Excerpt to read

Bord Bia’s Aidan Cotter is hoping to spearhead a food-based revival for the struggling Irish economy, using the country’s dairy and beef industries as a focal point for his efforts to up exports

Bord Bia is cranking up the Irish charm. In recent months the Irish Food Board has played host to the Chinese deputy president, jetted back to China on a trade mission and run the first of a series of ‘speed-dating’ events in which more than 170 Irish producers met 500 European buyers, striking deals worth more than €3m. And it’s just taken over Selfridges’ Food Hall for a two-week event aimed at convincing Brits to buy more Irish.

Clearly, Ireland is out to impress, as the venue for my meeting with Bord Bia CEO Aidan Cotter confirms. We’re at Dinner by Heston Blumenthal in London’s Mandarin Oriental Hotel, a restaurant with a waiting list of six months. Cotter clearly has friends in high places. And how Ireland needs friends. In 2008, it was the first Eurozone country to fall into recession and is still labouring under the effects of high unemployment and falling consumer spending.

But Cotter & Co are hoping that food and drink, which accounts for roughly 10% of Irish GDP, can help the Celtic Tiger get back on its feet. In the next decade, Bord Bia wants to have increased annual food exports from €9bn to €12bn a year. But how? And to whom? Despite the difficulties at home, Irish food and drink is certainly gaining currency abroad.

“Food and drink exports have been growing three times as fast as other exports in recent years,” says Cotter. “They’ve grown by 25% over the past two years, by 12% in the past year and in fact our economy is very much being driven by this export growth. It’s very important to Ireland that the food industry is performing well.”

The biggest boost yet will come in 2015, when the EU relaxes quotas that limit the amount of milk European dairy farmers can produce. Ireland expects its output of milk to have increased by 50% by 2020 as a result, with most of this extra production being exported, mostly to the developing world (particularly Africa and China), as infant milk formula. “Ireland produces about a tenth of the world’s output of infant formula and we expect that to grow,” says Cotter.

Extracted records
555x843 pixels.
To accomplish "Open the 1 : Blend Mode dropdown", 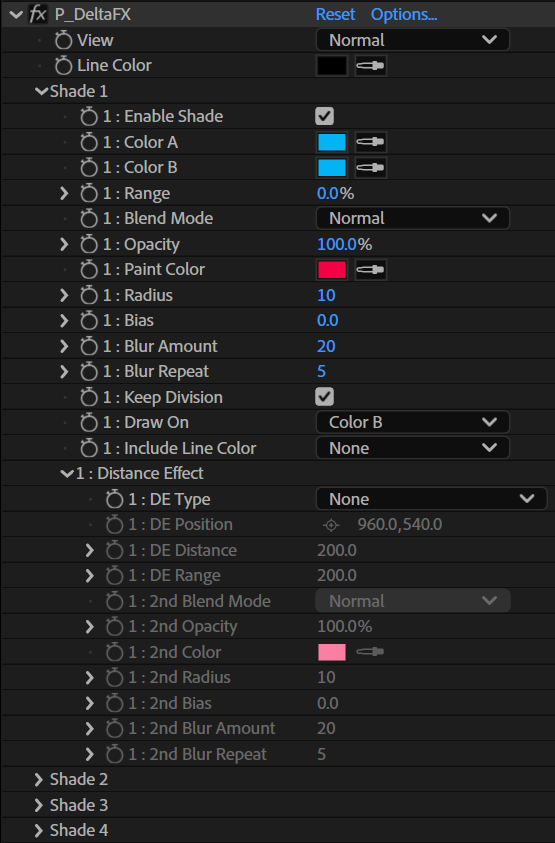I will tap(412, 218).
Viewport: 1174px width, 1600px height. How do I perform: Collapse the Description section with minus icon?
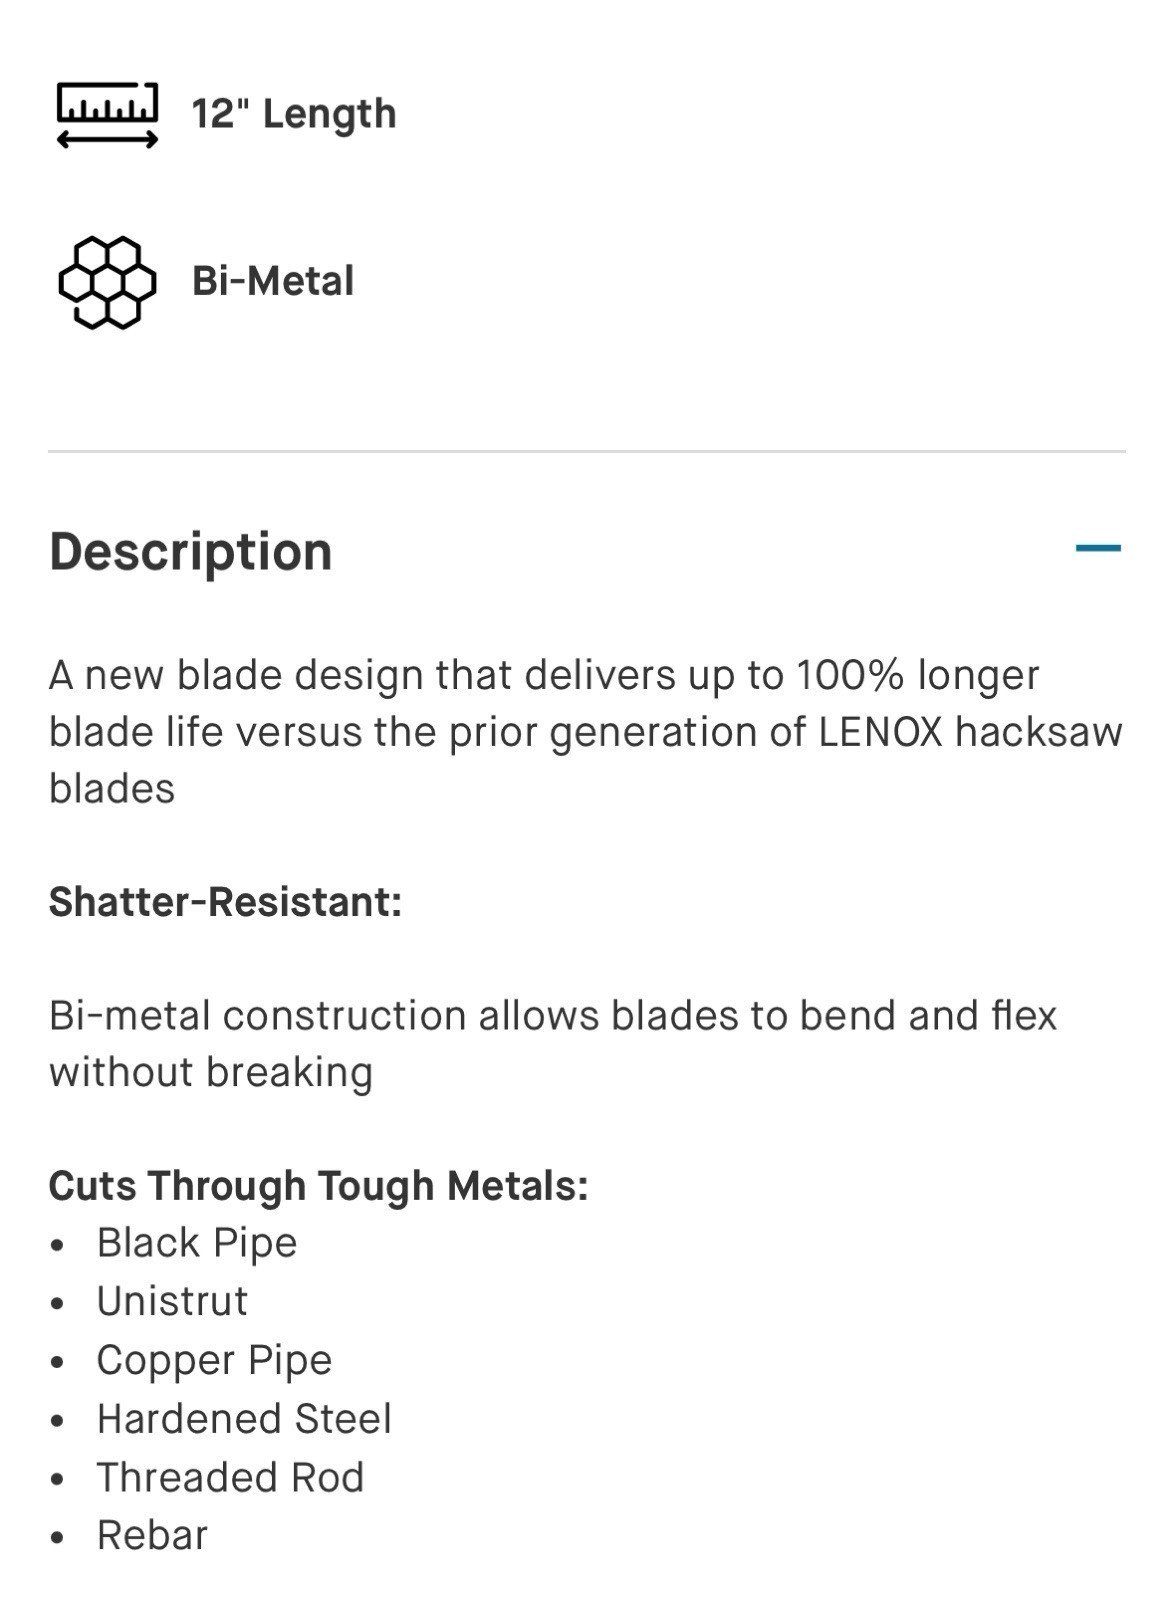pyautogui.click(x=1098, y=548)
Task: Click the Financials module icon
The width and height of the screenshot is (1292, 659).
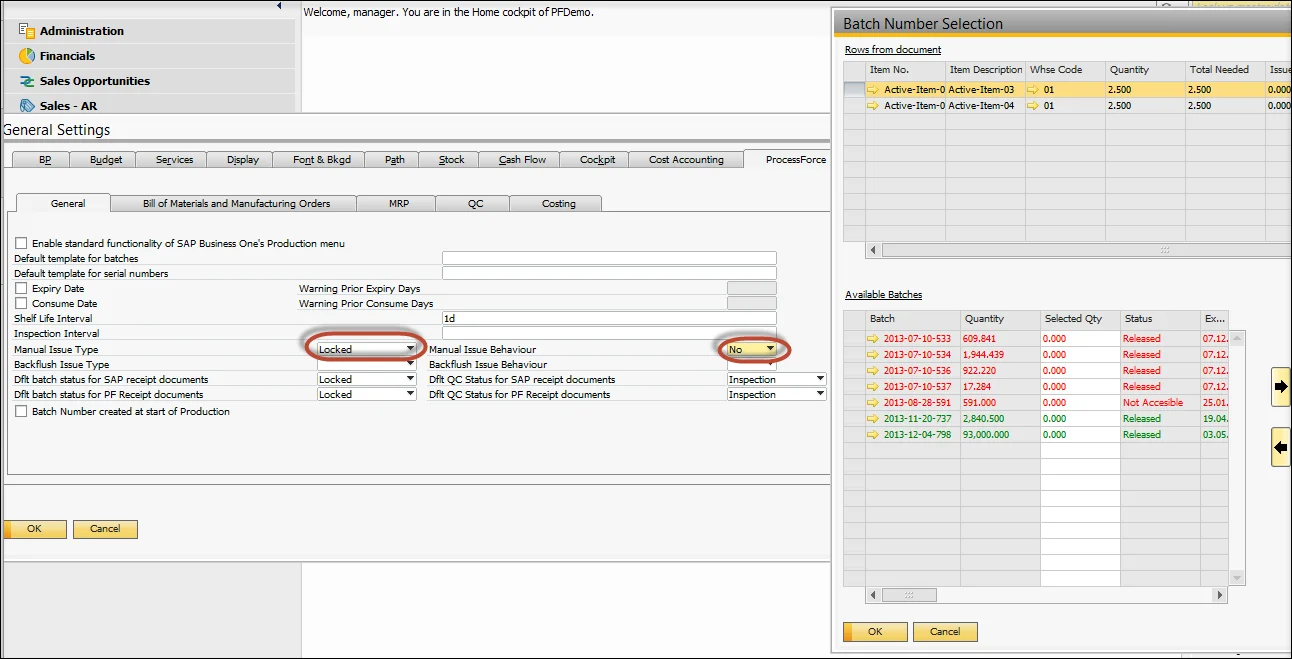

What this task involves
In the Bord Bia article above, copy the passage from "Clearly, Ireland is" to "gaining currency abroad." again, changing "waiting list" to "booking queue".

Problem solution
Clearly, Ireland is out to impress, as the venue for my meeting with Bord Bia CEO Aidan Cotter confirms. We’re at Dinner by Heston Blumenthal in London’s Mandarin Oriental Hotel, a restaurant with a booking queue of six months. Cotter clearly has friends in high places. And how Ireland needs friends. In 2008, it was the first Eurozone country to fall into recession and is still labouring under the effects of high unemployment and falling consumer spending.

But Cotter & Co are hoping that food and drink, which accounts for roughly 10% of Irish GDP, can help the Celtic Tiger get back on its feet. In the next decade, Bord Bia wants to have increased annual food exports from €9bn to €12bn a year. But how? And to whom? Despite the difficulties at home, Irish food and drink is certainly gaining currency abroad.